Nothing less than 13 bakers from Casal Fornaro decided not to bake any bread for the Valletta market in a sign of protest. What seems to be the first industrial action by bakers in the history of Malta was the least welcome by Grandmaster Fra Emanuel de Rohan (1775-1797). They all experienced the squalid atmosphere of the prison cell.
A ‘bando’ published by Grand Master Manuel de Rohan mandating millers not to grind grain known to have been contaminated by extraneous elements that could be of a public health hazard.
In 1530 the Maltese archipelago passed under the control of the Knights of St. John. This chivalric order, with origins in twelfth century Jerusalem, was set-up to provide medical care for the pilgrims visiting the Holy Land. These European princes also held sword in hand to protect the faithful Christians against the Muslim. The struggle between Crest and Crescent remained to be the main raison d’être of the Hospitaller knights until their forced departure from Malta in 1798.
The coming of the Knights was like an exogenous shock, a strong and sudden impact that transformed every aspect of life. The spatial redistribution of administrative functions, demographic increase, centres of influence, economic growth and infrastructural changes left an indelible mark on Malta. The artistic heritage inherited from this period of history bears witness to the grandeur of this monastic order.
Such developments, nevertheless, took place against a difficult backdrop. The sterility of the land was a danger that worried the government of the knights throughout their rule. In fact the dependency on Sicily as Malta’s granary was the only means of sustenance to a constantly growing population which was only temporarily checked by major epidemics.

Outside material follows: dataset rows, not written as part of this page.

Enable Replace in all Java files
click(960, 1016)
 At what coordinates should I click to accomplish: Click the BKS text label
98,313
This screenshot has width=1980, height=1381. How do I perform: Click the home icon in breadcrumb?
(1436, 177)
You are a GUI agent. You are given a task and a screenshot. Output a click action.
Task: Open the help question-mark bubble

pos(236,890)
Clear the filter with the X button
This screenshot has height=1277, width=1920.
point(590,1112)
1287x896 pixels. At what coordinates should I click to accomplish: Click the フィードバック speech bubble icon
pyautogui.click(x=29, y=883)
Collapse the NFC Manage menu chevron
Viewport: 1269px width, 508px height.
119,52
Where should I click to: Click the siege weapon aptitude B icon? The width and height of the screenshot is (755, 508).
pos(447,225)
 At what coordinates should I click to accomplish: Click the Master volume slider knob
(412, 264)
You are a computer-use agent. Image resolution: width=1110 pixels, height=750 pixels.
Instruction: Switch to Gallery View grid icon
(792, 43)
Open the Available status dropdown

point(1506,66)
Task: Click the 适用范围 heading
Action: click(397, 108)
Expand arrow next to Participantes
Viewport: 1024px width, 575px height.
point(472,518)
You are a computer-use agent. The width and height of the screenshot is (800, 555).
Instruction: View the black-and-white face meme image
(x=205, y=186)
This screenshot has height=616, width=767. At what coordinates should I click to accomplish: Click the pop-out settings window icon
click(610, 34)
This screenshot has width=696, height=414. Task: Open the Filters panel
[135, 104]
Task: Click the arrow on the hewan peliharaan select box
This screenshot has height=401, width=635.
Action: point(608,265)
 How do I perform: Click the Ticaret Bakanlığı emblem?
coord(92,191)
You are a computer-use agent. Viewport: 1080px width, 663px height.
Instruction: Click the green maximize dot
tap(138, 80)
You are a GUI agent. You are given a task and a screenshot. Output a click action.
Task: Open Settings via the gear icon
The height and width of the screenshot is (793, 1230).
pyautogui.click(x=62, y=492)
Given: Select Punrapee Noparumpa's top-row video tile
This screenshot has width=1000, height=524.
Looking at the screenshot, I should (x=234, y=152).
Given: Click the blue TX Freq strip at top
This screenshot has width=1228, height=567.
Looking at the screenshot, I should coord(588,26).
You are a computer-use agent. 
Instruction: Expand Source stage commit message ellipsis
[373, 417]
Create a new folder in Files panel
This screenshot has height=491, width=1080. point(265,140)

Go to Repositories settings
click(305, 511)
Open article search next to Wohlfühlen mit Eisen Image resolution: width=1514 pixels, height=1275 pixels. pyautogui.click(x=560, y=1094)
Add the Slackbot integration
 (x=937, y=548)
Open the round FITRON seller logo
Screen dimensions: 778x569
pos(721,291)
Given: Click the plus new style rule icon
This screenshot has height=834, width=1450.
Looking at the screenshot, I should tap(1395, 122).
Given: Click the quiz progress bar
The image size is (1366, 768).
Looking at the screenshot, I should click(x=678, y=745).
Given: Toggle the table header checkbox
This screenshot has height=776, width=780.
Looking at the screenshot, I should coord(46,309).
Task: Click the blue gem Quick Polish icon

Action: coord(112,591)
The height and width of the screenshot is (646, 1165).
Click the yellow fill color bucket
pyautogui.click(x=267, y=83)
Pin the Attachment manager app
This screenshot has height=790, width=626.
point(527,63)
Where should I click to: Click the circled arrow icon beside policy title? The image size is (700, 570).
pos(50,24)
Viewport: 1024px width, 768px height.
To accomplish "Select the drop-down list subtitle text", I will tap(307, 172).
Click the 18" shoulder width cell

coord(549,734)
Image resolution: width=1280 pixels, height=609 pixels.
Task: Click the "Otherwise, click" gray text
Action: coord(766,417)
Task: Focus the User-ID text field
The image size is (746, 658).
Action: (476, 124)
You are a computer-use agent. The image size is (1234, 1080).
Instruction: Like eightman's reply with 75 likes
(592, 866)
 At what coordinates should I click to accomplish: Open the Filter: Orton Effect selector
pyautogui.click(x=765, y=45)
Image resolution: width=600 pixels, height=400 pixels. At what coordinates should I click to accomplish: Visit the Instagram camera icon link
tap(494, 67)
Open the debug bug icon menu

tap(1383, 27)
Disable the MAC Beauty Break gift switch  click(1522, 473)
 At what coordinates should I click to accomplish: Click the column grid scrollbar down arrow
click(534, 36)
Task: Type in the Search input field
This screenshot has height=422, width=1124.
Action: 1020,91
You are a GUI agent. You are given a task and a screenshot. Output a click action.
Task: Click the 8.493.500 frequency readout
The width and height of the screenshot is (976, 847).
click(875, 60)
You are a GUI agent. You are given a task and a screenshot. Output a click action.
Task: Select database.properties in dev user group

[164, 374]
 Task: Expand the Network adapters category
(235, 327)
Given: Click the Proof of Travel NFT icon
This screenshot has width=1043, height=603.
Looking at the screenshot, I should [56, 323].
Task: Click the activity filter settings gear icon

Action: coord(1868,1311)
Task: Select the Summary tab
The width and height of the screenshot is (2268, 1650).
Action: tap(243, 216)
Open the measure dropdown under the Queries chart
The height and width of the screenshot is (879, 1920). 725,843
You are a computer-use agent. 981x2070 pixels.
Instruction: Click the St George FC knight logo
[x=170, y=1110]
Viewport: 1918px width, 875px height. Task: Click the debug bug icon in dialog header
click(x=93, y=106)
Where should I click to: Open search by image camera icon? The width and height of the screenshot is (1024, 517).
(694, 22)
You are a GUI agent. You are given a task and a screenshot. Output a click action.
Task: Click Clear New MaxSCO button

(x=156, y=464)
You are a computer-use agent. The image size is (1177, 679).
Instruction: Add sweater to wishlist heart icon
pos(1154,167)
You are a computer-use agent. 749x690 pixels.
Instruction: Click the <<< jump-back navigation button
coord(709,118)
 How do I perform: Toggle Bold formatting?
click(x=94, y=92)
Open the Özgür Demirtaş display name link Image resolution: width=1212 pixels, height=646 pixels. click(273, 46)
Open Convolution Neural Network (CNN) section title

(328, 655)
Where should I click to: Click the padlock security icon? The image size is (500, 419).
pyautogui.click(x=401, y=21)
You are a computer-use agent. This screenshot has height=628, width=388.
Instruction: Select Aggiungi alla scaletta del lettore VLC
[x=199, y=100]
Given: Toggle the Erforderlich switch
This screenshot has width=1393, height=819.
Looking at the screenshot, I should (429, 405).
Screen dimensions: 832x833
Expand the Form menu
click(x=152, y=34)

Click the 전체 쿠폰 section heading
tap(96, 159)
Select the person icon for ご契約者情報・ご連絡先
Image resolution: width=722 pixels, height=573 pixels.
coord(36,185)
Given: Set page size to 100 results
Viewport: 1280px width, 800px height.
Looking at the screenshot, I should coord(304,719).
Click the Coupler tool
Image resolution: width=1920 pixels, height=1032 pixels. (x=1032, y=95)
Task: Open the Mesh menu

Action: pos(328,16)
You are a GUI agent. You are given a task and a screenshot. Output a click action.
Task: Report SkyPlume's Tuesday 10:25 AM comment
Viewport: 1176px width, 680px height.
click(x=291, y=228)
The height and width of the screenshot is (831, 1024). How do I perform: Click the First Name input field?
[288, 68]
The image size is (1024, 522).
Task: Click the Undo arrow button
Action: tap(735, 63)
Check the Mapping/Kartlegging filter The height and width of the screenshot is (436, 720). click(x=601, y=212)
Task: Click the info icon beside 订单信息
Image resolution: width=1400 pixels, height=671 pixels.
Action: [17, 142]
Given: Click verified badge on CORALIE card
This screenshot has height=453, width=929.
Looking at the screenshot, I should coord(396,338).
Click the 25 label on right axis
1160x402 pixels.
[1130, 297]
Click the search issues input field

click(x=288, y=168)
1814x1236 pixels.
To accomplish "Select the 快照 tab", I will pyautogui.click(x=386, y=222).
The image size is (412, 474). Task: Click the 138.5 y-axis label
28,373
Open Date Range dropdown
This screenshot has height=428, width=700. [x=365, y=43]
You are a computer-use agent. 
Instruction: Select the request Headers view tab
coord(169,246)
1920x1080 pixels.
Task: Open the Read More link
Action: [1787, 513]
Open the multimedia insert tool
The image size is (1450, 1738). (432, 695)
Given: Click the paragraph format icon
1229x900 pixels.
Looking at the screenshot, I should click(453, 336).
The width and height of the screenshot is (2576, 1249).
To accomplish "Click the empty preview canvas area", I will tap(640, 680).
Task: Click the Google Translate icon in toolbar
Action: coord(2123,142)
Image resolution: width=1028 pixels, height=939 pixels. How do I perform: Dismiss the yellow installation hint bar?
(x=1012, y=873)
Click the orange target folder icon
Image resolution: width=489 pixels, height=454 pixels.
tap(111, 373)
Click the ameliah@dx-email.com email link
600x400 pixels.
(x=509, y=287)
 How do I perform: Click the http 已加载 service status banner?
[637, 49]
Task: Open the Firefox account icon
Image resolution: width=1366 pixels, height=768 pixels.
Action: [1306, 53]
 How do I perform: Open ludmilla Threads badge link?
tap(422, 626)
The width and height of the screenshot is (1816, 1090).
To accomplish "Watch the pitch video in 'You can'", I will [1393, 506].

For the early modern inhabitant famine became a prevalent condition. In order to avoid the culmination of any possible unrest the Grand Master employed several emergency measures in times of general hunger. When grain supplies dwindled the Knights Hospitaller distributed rice and barely as a temporary alternative. It was neither unheard of that rural towns were assigned officers to ensure that all the grain given to the bakers was entirely baked into bread to avoid having people from rural areas congesting the urban towns.
Several visitors to the islands described the local diet as frugal and monotonous. At the same time, this period witnessed great culinary innovations imported from the discovery of the Americas. Tomatoes, potatoes, chocolate, corn, and turkeys, just to mention a few, became new foods in Europe. Nevertheless, the consumption of such foods was also met with a lot of resistance within the Mediterranean region.
The closing decades of the eighteenth century were ones of economic austerity. The reign of the Hospitaller Knights was brought to a close following the unchallenged occupation of the Maltese archipelago by Napoleon Bonaparte in 1798.